GetInstanceAddedSignal can cause all Connects to occur twice if associated Objects parent is nil and SignalBehaviour is Immediate

Immediate mode signal behaviour seems to have an issue where connecting signals occur twice.
This only happens when an GetInstanceAddedSignal calls an object that was immediately created and not yet parented to the workspace; then all Connects inside that related function seem to occur twice.

Here’s a simple example to paint a picture:

Put 2 objects in storage and have one with a click detector
Have your second object contain a click detector.

game.CollectionService:GetInstanceAddedSignal("MyTag"):Connect(function(object)
	local second = game.ReplicatedStorage.second:Clone()
	second.ClickDetector.MouseClick:Connect(function()
		warn("TestMessage")
	end)
	second.Parent = object
end)

local first = game.ReplicatedStorage.first:Clone()
first:AddTag("MyTag")
first.Parent = workspace

If you attempt to click the newly spawned big object in your scene, the event will trigger twice and you’ll see 2 prints in the output.

This issue only occurs if your SignalBehaviour is set to Immediate, part of the new changes from here:

Workarounds:

  • Add the tag after the object has been parented to workspace
  • have a yield of some kind inside GetInstanceAddedSignal (task.wait, task.delay)

Addendum:

  • task.spawn inside the GetInstanceAddedSignal doesn’t solve the issue
  • I have only tested so many signal connect calls inside this function for test purposes, I’m not entirely sure if this goes for every signal connect, but I’m willing to be it’s true based on what I’ve seen so far

Repro Place for convenience: (click red block in scene)
ConnectTwice.rbxl (54.1 KB)

2 Likes

I’ve shortened and updated the reply (based on further tests and what aaron_mccoy pointed out - thanks!).


Upon further investigation we’ve come closer to narrowing the issue span down to some of the instances that work with user input, namely ClickDetectors, DragDetectors, ProximityPrompts, and maybe a few more, not including guis with buttons.

GetInstanceAddedSignal() listener fires a single time, yet the specific signals associated with user interaction are received twice. Examples of events affected by the issue are MouseClick, MouseHoverEnter and DragStart.

On the contrary, other signals are received as expected. Any value instance events, attribute events, bindable events, and most other instances are not impacted by the issue, and neither are inherited events of affected instances, which are not associated with user input (such as Changed).
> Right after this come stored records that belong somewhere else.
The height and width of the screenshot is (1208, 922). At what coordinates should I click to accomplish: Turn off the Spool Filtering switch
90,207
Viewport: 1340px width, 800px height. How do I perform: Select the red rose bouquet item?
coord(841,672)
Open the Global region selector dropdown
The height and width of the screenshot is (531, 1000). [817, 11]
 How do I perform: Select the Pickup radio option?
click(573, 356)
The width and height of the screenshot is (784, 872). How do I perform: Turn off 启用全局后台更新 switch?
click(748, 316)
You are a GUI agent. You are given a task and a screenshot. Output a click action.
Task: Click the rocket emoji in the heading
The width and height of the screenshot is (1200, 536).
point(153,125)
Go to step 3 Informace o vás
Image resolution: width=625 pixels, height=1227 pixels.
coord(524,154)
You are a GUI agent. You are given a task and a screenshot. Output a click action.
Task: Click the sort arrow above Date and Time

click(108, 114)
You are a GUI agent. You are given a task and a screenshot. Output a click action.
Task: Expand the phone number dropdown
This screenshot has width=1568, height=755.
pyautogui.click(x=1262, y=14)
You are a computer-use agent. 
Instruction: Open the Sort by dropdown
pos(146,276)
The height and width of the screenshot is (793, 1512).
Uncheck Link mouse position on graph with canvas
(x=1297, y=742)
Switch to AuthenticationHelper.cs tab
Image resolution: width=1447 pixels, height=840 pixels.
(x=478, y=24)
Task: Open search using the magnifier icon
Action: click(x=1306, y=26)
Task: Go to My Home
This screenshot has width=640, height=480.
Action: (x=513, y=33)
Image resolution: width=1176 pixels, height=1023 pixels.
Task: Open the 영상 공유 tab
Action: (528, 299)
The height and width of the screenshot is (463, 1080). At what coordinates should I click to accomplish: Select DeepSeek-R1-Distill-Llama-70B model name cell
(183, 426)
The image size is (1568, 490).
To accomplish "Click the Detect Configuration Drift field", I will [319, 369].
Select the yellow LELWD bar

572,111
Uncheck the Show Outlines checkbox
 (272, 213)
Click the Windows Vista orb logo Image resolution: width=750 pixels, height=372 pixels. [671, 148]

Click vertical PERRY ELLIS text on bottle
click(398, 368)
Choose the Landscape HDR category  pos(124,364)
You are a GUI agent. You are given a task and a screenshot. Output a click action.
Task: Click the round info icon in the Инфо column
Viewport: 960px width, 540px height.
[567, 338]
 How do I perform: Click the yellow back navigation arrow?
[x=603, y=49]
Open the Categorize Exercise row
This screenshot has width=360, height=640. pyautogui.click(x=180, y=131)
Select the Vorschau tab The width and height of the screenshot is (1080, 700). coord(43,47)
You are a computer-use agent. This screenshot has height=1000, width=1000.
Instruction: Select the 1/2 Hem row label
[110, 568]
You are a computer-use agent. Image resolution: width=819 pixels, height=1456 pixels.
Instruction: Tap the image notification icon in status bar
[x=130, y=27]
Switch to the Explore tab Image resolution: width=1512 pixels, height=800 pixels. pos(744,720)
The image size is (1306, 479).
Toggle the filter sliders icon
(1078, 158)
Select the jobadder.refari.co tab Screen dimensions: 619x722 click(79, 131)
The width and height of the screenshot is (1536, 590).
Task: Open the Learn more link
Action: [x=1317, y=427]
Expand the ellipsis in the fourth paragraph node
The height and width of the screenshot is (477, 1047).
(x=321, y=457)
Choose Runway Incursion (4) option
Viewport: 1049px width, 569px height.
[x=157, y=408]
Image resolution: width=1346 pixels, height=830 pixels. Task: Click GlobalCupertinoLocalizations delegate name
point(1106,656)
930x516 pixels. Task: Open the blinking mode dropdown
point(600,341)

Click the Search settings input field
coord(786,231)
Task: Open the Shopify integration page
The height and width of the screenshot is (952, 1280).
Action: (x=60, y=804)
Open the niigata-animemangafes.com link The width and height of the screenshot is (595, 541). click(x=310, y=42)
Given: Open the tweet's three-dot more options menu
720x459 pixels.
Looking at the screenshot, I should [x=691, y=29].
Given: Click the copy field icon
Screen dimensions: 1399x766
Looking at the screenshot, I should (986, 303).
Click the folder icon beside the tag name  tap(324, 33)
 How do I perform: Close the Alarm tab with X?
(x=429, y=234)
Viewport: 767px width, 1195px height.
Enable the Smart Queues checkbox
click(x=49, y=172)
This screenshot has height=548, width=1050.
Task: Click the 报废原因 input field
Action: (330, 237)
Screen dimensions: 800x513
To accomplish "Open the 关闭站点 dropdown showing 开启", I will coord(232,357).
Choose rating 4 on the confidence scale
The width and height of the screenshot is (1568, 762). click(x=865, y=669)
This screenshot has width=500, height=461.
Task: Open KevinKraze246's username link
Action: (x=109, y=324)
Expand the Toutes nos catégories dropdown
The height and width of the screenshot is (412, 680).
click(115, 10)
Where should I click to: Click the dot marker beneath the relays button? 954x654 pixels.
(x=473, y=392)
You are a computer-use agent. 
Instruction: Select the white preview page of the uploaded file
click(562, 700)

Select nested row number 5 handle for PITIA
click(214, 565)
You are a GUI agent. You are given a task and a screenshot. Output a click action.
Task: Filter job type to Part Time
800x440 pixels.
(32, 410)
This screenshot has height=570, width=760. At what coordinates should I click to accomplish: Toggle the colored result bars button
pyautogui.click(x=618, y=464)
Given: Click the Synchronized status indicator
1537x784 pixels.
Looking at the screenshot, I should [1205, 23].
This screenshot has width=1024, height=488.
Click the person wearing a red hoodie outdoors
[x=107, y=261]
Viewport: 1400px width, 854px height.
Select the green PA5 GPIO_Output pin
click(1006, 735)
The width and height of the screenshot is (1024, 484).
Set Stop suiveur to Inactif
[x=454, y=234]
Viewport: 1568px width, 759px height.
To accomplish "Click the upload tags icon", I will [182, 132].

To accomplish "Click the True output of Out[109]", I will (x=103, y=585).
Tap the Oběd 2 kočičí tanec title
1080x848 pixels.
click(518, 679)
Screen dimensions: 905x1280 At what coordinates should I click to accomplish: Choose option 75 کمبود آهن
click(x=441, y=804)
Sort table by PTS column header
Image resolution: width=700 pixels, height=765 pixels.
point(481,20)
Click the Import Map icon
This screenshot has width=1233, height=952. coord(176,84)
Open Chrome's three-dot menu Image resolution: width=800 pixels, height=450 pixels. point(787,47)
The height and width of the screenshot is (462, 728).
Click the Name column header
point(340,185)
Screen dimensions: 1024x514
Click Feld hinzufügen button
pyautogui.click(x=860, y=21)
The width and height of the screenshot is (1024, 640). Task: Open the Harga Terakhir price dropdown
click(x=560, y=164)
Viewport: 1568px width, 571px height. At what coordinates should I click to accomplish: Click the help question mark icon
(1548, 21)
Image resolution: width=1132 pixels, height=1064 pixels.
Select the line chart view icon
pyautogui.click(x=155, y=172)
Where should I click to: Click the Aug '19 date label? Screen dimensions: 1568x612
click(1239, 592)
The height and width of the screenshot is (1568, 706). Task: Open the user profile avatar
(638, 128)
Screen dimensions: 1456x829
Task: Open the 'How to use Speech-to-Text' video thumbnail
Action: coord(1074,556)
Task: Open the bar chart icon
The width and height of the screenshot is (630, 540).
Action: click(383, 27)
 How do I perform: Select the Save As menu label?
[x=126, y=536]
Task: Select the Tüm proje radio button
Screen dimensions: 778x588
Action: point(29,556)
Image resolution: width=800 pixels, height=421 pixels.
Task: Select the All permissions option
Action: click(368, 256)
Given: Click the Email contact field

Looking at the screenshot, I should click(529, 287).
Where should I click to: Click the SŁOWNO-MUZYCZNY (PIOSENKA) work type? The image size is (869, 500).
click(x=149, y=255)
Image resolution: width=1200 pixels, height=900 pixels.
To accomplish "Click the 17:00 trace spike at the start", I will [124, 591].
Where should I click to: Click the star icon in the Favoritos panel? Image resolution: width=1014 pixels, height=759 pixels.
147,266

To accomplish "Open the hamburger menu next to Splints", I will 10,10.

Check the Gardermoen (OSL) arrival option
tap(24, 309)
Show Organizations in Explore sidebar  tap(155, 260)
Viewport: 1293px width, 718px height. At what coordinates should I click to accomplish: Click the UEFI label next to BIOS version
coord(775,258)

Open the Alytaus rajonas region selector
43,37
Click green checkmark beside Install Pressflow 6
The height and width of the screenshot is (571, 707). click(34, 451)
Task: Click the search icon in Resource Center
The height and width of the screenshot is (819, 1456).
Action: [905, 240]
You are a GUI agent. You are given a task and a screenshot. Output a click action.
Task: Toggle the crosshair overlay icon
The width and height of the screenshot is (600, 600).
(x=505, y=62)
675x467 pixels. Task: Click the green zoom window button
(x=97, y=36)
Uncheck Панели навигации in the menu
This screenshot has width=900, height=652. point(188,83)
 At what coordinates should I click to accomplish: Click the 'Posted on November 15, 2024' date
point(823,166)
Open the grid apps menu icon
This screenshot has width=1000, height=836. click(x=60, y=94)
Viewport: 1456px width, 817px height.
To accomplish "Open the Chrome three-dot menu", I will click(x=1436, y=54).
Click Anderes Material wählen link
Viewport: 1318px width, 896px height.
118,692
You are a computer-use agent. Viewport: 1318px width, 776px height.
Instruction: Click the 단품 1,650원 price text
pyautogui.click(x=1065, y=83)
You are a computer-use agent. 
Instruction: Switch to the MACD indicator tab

It doesn’t matter when the event is connected as long as it was part of object B before it was parented to object A (with a tag). Parenting to workspace, parenting outside the callback, or parenting object A before adding the tag renders expected results.

Repro (another variant)
local blue = Instance.new("Part")
blue.Name = "Blue"
blue.BrickColor = BrickColor.new("Deep blue")
blue.CFrame = CFrame.new(0,.5,-5)

local red = Instance.new("Part")
red.Name = "Red"
red.BrickColor = BrickColor.new("Really red")
red.CFrame = CFrame.new(0,1.5,-5)

local clickDetector = Instance.new("ClickDetector", red)

game.CollectionService:GetInstanceAddedSignal("Tag"):Connect(function(instance)
	print(instance.Name.." added")
	red.Parent = blue
end)

blue:AddTag("Tag")
blue.Parent = workspace
--red.Parent = blue
--red.Parent = workspace
task.wait(1)
--local clickDetector = Instance.new("ClickDetector", red)
clickDetector.MouseClick:Connect(function() print("Clicked") end)

The issue occurs with proximityprompts as well

2 Likes

What’s wrong with adding the tag AFTER parenting it to workspace?

1 Like

There’s nothing wrong, but this is a very contained example. There’s people out there, including me, who already have very complicated codebase setups, and not knowing that this is a root cause of their Signals being connected twice can cause them a lot of heartache.

So ideally this issue just never happens and either usecase is acceptable

Time is a debounce and cannot have an exact typology. The engine cannot recreate time in such a matter that it is the same in the real world. The only solution to this is the magnitude and how you exploit it.

Thanks for the report! We’ll follow up when we have an update for you.